◆ Brief: Put the part of the records that opens with the line containing "1213x551 pixels. At" and runs through the end of the records into a JSON list of strings, one string per line, skipping blank lines. Leave the pictures out of the list.

···

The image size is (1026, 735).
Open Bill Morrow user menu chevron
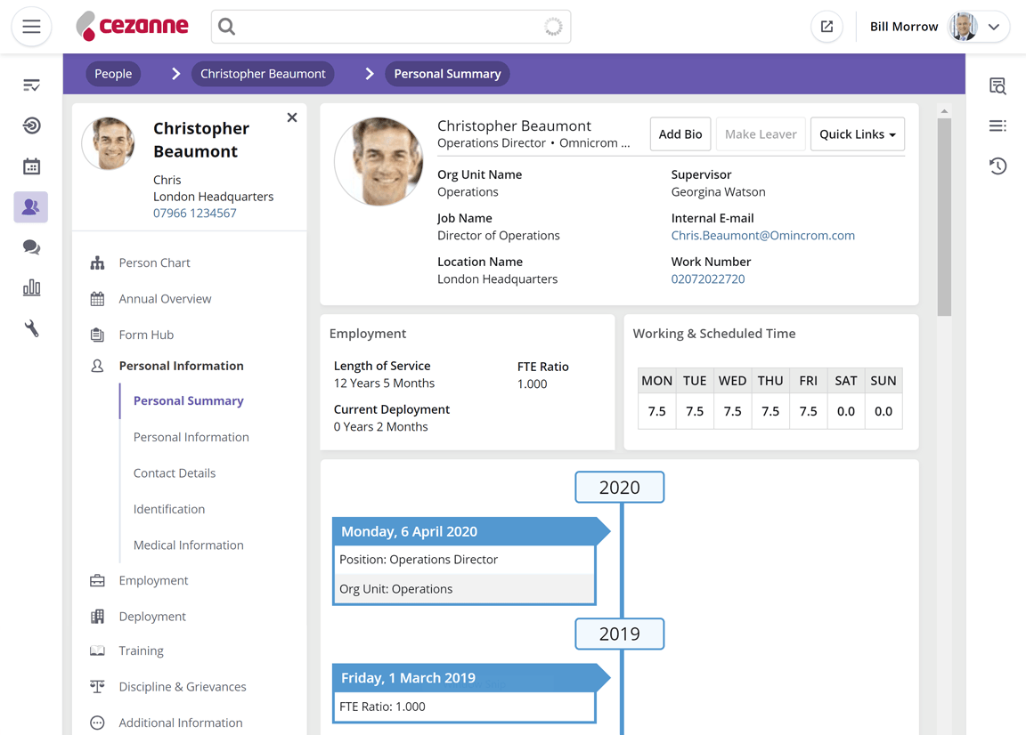click(x=994, y=27)
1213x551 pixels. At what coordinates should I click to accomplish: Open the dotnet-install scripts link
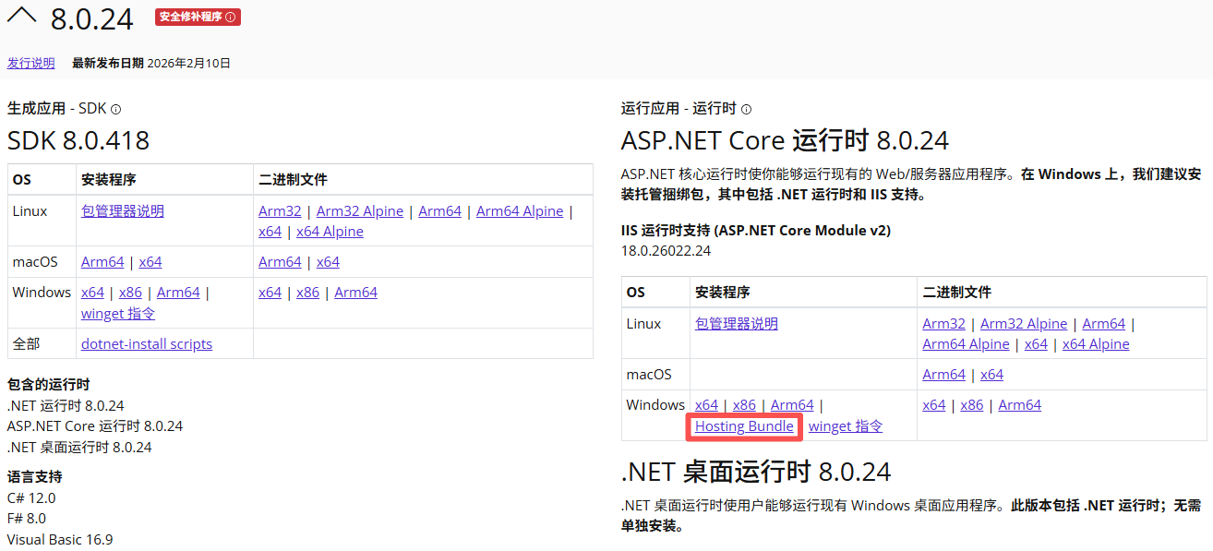coord(147,343)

···

◆ Complete response:
[
  "1213x551 pixels. At what coordinates should I click to accomplish: Open the dotnet-install scripts link",
  "coord(147,343)"
]